Effect of noncleavable Mcd1p on the partitioning of an STB plasmid and an ARS plasmid. Small budded cells from an exponentially growing culture, induced for GFP–Lac repressor expression were followed by time-lapse fluorescence microscopy for 90 min in dextrose medium or for 150 min after shifting to galactose medium. The representative fluorescence patterns at the initial and final time points are shown. For each experiment, the number of cells that displayed a given pattern is expressed as a fraction of the total number of cells assayed.

Figure 9.

A model for the role of the cohesin complex in the segregation of the 2 micron plasmid.

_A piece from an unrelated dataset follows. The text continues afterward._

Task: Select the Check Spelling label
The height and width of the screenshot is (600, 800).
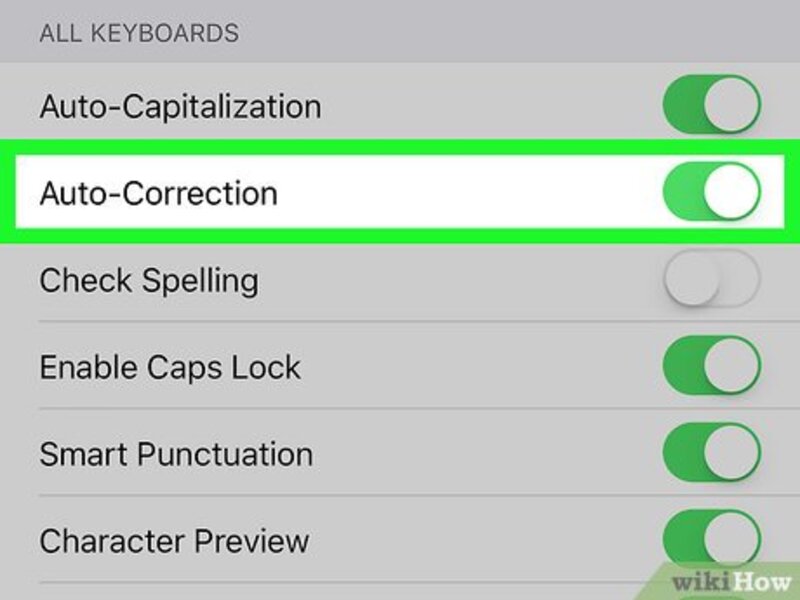Action: [148, 280]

The clustering of the 2 micron plasmid and the compactness of the cluster are mediated by the plasmid stability system and are not dependent on cohesin. The duplication and partitioning of the plasmid cluster may occur via mechanisms depicted in A or B or variations of these. (A) Cohesin-mediated pairing of replicated plasmid clusters occurs during the S phase as does the pairing of sister chromatids. The plasmid clusters are tethered to sister chromatids, likely by a cohesin- independent mechanism. (B) Cohesin-mediated pairing and unpairing are common to the chromosomes and the plasmid clusters as in A. The plasmids are partitioned, however, without physical attachment to the chromosomes.